Y voir clair

Patrice Charbit
Retour au sommaire - BIPP n° 34 - Décembre 2002

Aux Journées d'Avignon des psychiatres tunisiens nous ont honorés de leur présence et de leur intérêt pour nos débats. L'un d'eux, un jeune collègue, a pu témoigner de sa récente installation de psychiatre libéral dans une région d'une cinquantaine de milliers d'habitants au sein de laquelle il doit construire sa place de toutes pièces. Quasi seul, il s'agit pour lui d'introduire le discours psychiatrique là où une forte tradition, un savoir-faire séculaire occupent, entre autres, le champ du soin et de la réflexion. La demande est là, depuis toujours. Elle a su inciter à l'organisation, au fil du temps et des influences, d'un réseau de marabouts, de guérisseurs, de religieux, de médecins, d'infirmiers, de familles, de clans qui apportent au sujet questionnant et souffrant un certain type de réponse.

C'est dans ce contexte que notre courageux collègue, influencé par l'Occident, essaye d'implanter un discours nouveau, marqué de scientificité. Conscient de l'enjeu, il n'entre pas en conflit ouvert avec les structures existantes. Ce serait brûler des bibliothèques, détruire un réel savoir faire que de vouloir les faire disparaître mais de plus cela réclamerait une dépense d'énergie colossale qui l'épuiserait bien vite. Il cherche à marquer les esprits par la qualité de ses résultats, à asseoir sa fonction dans le long terme comme une alternative. Son ambition est donc dépendante de sa détermination. Visiblement elle ne manque pas. Il nous a conté la particularité du statut du langage dans sa tradition et comment "payer pour parler" peut entraîner une petite révolution ethnologique. Il se sert de l'argent comme d'un signe. En effet, faire payer très cher une consultation (de l'ordre de 100 euros toutes proportions réunies) lui permet de marquer le caractère exceptionnel de cet acte, d'en indiquer la valeur, là où parler est du registre de l'échange. Il indique la présence d'une valeur ajoutée dans le passage du dire à la parole.

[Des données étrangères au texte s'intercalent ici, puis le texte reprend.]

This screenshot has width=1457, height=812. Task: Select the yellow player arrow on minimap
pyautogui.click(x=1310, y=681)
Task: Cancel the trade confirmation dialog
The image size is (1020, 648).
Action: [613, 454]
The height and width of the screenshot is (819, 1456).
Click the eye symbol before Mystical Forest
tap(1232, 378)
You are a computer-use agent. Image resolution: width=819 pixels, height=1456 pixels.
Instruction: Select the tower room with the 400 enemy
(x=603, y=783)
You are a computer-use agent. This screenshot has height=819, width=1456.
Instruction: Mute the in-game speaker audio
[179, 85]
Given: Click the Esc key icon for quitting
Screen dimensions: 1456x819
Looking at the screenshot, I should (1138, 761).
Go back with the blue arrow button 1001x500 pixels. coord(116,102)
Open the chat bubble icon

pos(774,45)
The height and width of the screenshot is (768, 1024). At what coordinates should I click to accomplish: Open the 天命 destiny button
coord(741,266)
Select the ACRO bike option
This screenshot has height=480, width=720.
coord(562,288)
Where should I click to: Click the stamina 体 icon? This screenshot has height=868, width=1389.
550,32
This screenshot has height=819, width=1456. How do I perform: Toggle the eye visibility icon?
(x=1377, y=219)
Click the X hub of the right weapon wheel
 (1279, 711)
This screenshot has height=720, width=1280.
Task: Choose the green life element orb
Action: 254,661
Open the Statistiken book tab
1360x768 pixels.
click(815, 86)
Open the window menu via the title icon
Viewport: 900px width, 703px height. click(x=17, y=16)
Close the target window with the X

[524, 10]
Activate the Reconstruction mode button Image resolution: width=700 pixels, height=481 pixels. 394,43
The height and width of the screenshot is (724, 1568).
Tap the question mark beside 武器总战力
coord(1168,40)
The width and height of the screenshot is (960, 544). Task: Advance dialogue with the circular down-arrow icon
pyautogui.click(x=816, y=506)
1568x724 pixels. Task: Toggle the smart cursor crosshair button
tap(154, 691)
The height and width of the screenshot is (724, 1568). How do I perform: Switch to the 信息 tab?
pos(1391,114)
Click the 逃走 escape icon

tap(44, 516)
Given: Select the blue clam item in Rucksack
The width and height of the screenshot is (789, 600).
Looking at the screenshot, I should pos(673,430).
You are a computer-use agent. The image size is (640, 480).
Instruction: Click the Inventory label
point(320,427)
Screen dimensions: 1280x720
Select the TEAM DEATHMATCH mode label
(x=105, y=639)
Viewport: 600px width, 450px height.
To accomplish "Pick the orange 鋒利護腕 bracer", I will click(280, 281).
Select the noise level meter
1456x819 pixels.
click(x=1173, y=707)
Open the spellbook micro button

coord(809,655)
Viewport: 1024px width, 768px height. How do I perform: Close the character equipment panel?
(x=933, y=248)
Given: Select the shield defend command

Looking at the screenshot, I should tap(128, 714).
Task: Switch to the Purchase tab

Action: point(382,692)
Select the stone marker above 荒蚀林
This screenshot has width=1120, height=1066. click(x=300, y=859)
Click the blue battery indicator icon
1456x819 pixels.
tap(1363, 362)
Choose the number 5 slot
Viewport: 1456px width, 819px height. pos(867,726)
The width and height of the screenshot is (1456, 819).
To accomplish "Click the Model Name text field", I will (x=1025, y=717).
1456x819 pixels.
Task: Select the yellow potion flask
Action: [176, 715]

Sa situation, à l'inverse de la nôtre qui ne semble plus dans un processus expansif, rappelle la position des psychiatres français au XIXème siècle. Dans son très beau livre "Consoler et classifier - L'essor de la Psychiatrie française" Jan Goldstein nous décrit la professionnalisation des psychiatres. Paru en 1987 aux États-Unis, il a été traduit en français en 1997 dans la collection des "Empêcheurs de penser en rond". Les démonstrations et conclusions de Jan Goldstein sont sans concession et c'est peut-être ce qui explique le délai de traduction. Mais dix ans pour un "je n'en veux rien savoir" ne sont sans doute pas si longs que cela.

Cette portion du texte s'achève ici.